Liz is facing some major challenges at the moment, that much I knew.  I know some of the details of the challenges of her life, but there are many details I don’t know.  Her story is only hers to tell, but I do have her permission to share this much today.

A couple of tears managed to sneak out of Liz’s eyes, and just as soon as they appeared, Liz swiftly wiped them away.

‘I feel like I’m on a tightrope, and I have to place my feet so carefully on this tightrope. It’s the only way over, the only way across the danger; the hurt and the hard.  I can’t go backwards, and if I stand still for too long….well I can’t…..I have to go forward. And I don’t even know where this tightrope ends. And that’s a frustrating thing.  Most people can see what the end goal is, where they are headed.  But I don’t.  I just have to keep going.  And not only am I on this dangerous tightrope, but as I’m walking it, I’m juggling all these balls.  These demands on my life.  Walk, walk, walk, juggle juggle, juggle.  That’s what my life feels reduced to’.

And in an instant I understood.  Liz was being very real and open about the weight of expectations on her.  The things said and unsaid, the lists of thou shalts and thou shalt not…..sometimes even from the most and best meaningful of intentions.  Because Liz was facing x y and z in her life, by hook or by crook she needed to react in a b and c ways.  That was how she needed to be, that was what it felt like to her.

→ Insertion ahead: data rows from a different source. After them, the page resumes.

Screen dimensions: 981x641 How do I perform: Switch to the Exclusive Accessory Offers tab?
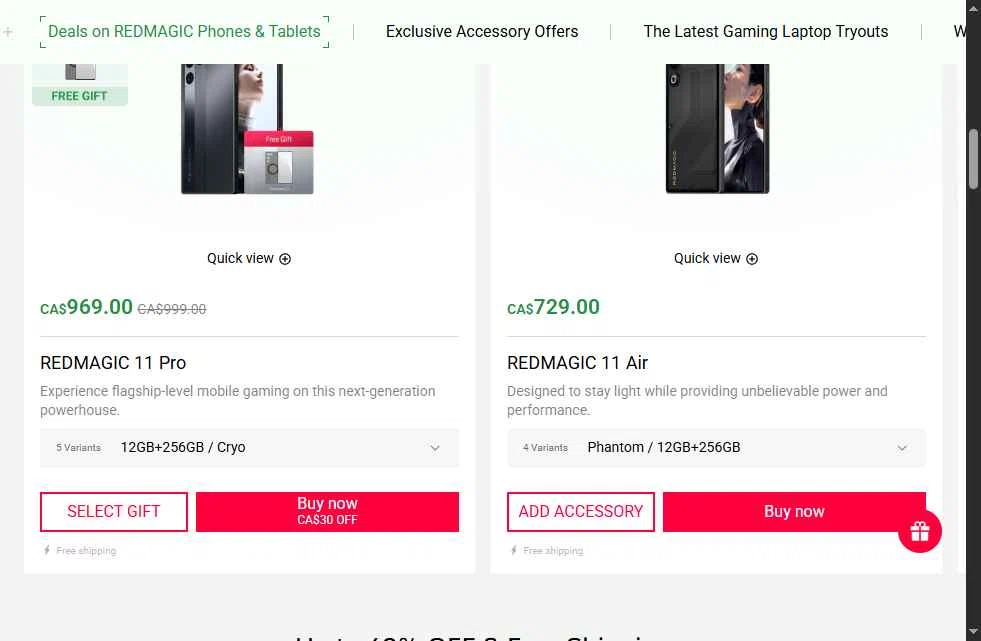[x=482, y=32]
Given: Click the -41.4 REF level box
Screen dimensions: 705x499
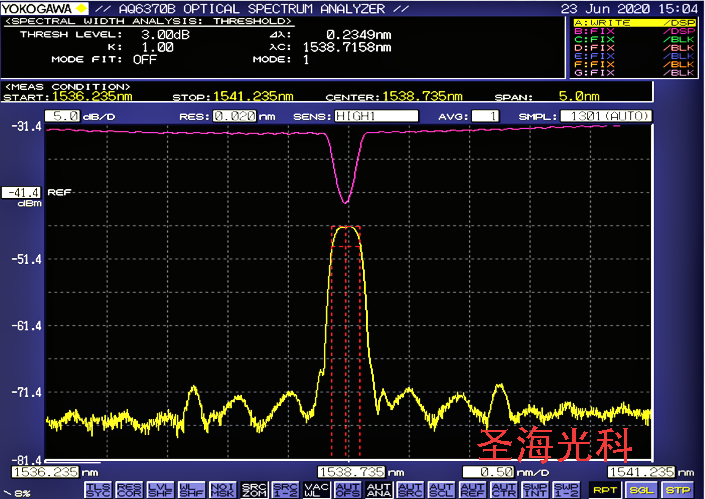Looking at the screenshot, I should click(22, 193).
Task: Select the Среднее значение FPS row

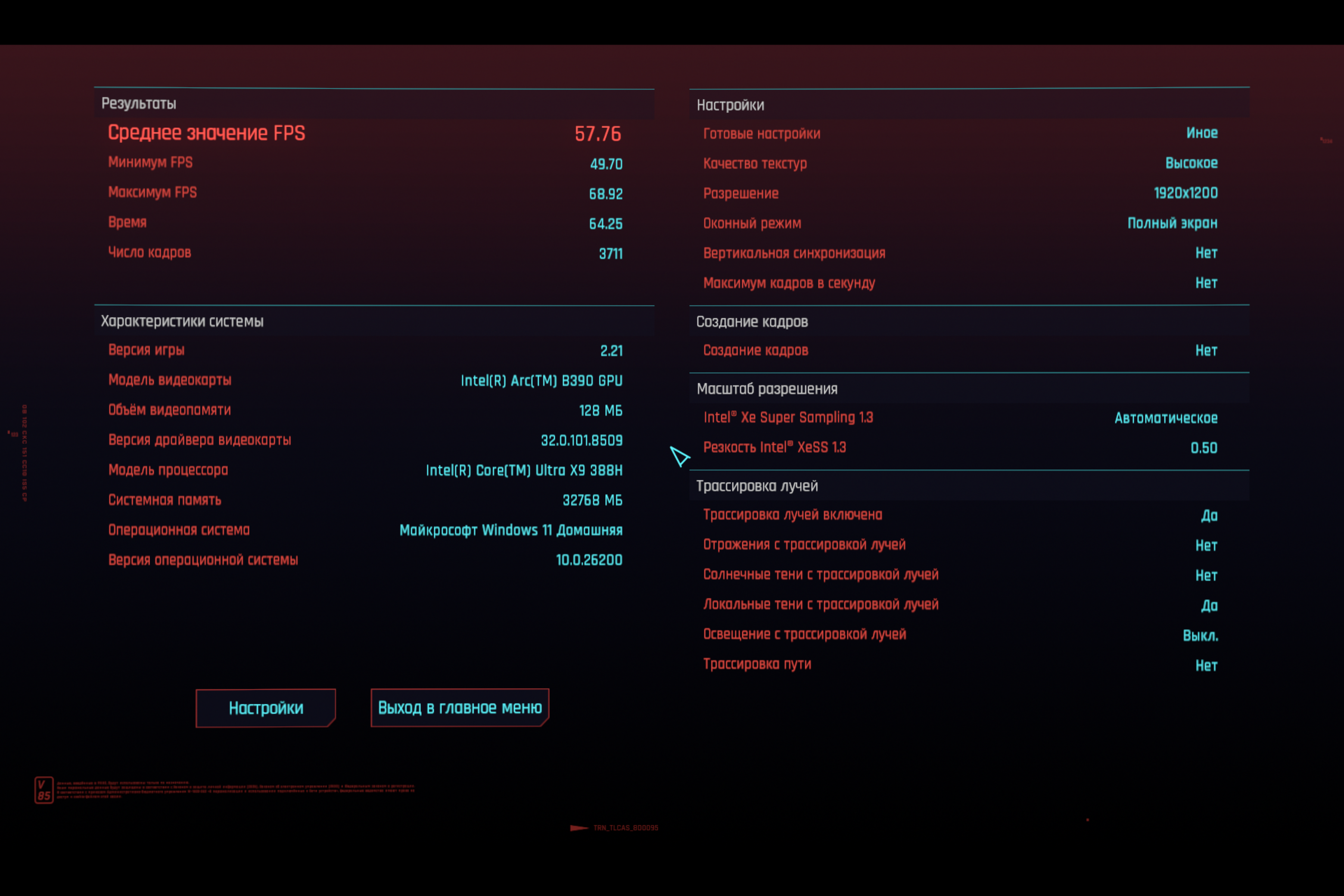Action: pyautogui.click(x=374, y=133)
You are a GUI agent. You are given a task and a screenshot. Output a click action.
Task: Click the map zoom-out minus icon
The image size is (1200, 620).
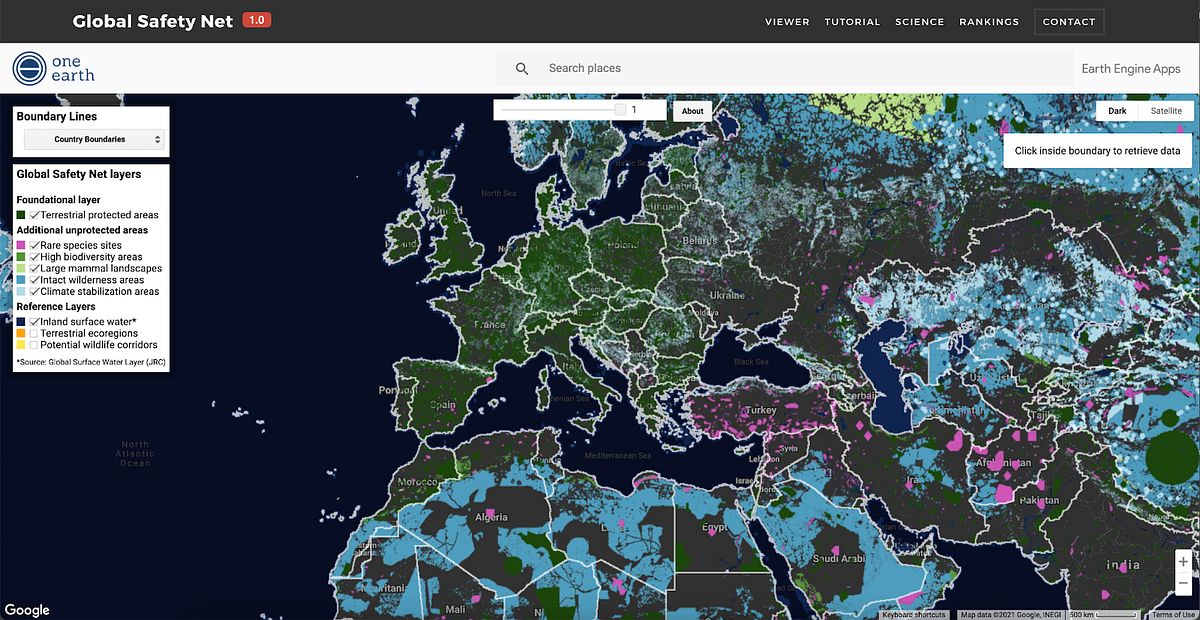click(x=1183, y=582)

I nodded in agreement and understanding.  I’ve had my own share of balls to juggle and fear of dropping them.  Haven’t we all?  I didn’t and couldn’t think of anything more helpful or caring to say, right then and there, other than, ‘I know’, and by then, Liz, realizing that the chinks in her armour, the armour she wears to enable herself to function as best as she can right now, had started to show, was embarrassed at being the focus of our attention, and what was left of our quick coffee catch up quickly moved on to other things.

Well the conversation moved on then.  But my thoughts have kept coming back to Liz’s picture.  Trying to understand. Trying to think of how some glimpses of hope can be offered to her.  Trying to gather some truth for her.

—————————————————————————–

Tightropes are do-able.  They are not impossible.  Hard, yes.  But not impossible.  Thinking back to when I danced and even when I did gymnastics and did any kind of hard foot work like that – it helped when I looked up.  Looked ahead.  It keeps your centre of gravity in the right place to help most with balance.  So that’s what I’d tell Liz now.  Look up.  Keep looking up.  It doesn’t matter that you don’t know when or where this tightrope will end, just keep looking up.  Even if and when people place expectations on you – even when they are misdirected but well-meaning…keep looking up.  Keep seeing the good in their intentions.  Keep looking up to where your help really comes from.  Seek the Lord and All His goodness.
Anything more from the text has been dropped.